## [Page]
Etiquette is about presenting yourself appropriately and projecting a pleasant as well as trustworthy image. Disrespectful behaviour and bad manners distance people and damage your reputation.
Gloria Starr, image and etiquette advisor, ranked in the top five consultants world-wide explains, "Etiquette is the art of making others feel comfortable. It is the skill of an ambassador and I believe that everyone should be an ambassador for themselves, their company and their country."
Corporates are seeking experts of business etiquette to groom their employees.Priya Warrick president-cum-executive director, Priya Warrick Finishing School, says "Several organisations are arranging corporate grooming sessions for their employees as it helps them deal with clients effectively. Politeness puts you on a pedestal and is the most effective way of getting things done. The behaviour and deportment of the person reflects on the organisation."
A command over the proper business etiquette enables a person to concentrate fully on the business in hand and not on her behaviour. Here's some expert advice on some of the major etiquette issues that people usually take for granted.
In a business environment you constantly meet new people. The lack of social etiquette while introducing people makes for a lousy first—and sometimes even last—impression. Not many people are aware that there is a hierarchy to follow when making introductions.
"Introduce the higher ranking person first by saying his name first in the introduction. Also keep in mind the "HOW" rule, which stands for higher, older, women.
Rank is considered first, but show respect for an older or elderly person. A woman would be introduced first if she is senior in age or when the woman is of equal status or rank," advises USA-based business etiquette expert, Colleen A Rickenbacher, author of Be On Your Best Business Behaviour.
Here's an example of a good introduction: "Mr Arvind Khurana, CEO, Sir this is Pankaj Awasthi Senior Manager, Finance."
That is just not it. After the basic introduction, back it up by enumerating some information about the introduced person. "Mr. Khurana sings ghazals beautifully." "Pankaj is a budding writer."
Look at the person you are speaking about. If you are in a large group, ignore this rule—just go around in a round robin manner and introduce people in order. A person who is clearly miles ahead in stature gets mentioned before all. For instance, "Shahrukh Khan, meet my colleagues Jaya, Aisha, Anil and Rajesh."
In the corporate world, the person who holds the highest post always comes first and you move down. If you have clients or customers in the group, they occupy the privileged position here.
Usually, the host does the introductions, but if the host is busy, go ahead, introduce your self.
Saying thank you
There are two little magic words; That would open any door with ease; One little word is thanks; And the other little world is please.
These lines from a nursery verse contain invaluable advice. A polite person never fails to impress. Always respond to a gift, card, congratulatory note, a party invitation, a recommendation and successful completion of a project with a thank you note.

## [Aim of the exercise]
Decide whether each statement agrees with the business etiquette text, answering yes or no and quoting the exact words from the text that settle it: (a) The "HOW" rule stands for higher, older, women. (b) When introducing people in a large group, you should still look at the person you are speaking about. (c) Only the host may make introductions.

## [Material supplied]

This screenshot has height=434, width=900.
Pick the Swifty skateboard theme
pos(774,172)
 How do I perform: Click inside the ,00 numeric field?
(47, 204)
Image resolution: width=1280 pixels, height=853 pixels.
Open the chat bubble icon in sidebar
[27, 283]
==
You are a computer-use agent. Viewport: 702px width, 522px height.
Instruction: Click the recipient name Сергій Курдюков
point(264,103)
...
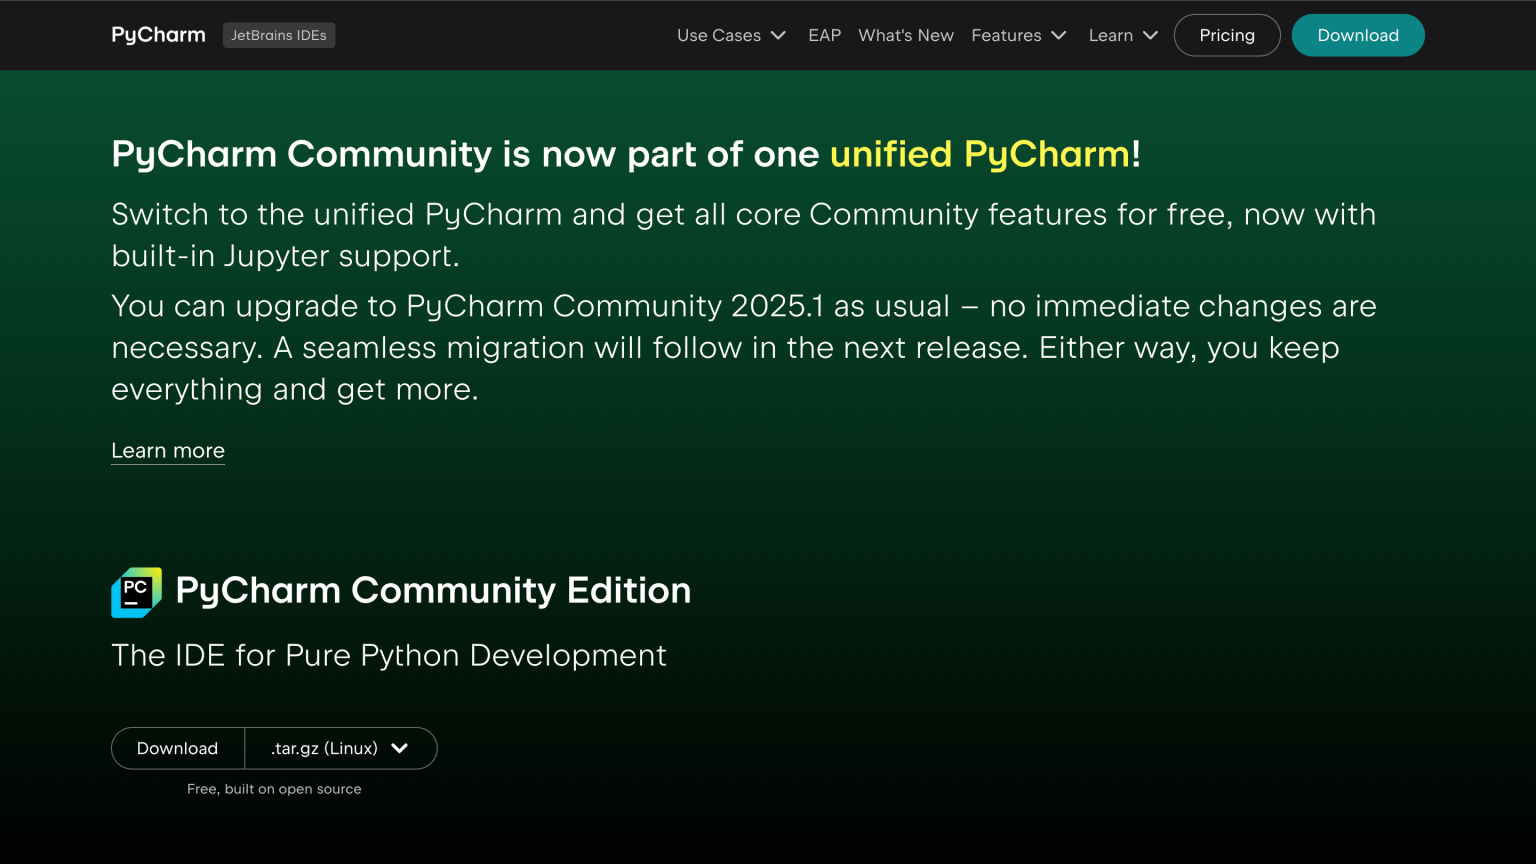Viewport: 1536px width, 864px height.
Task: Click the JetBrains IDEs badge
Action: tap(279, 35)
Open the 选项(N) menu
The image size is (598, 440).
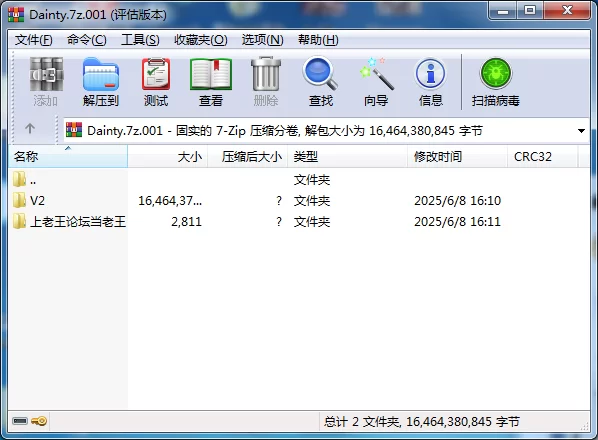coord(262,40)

## [Answer for this exercise]
(a) Yes: "which stands for higher, older, women."
(b) No: "If you are in a large group, ignore this rule"
(c) No: "if the host is busy, go ahead, introduce your self."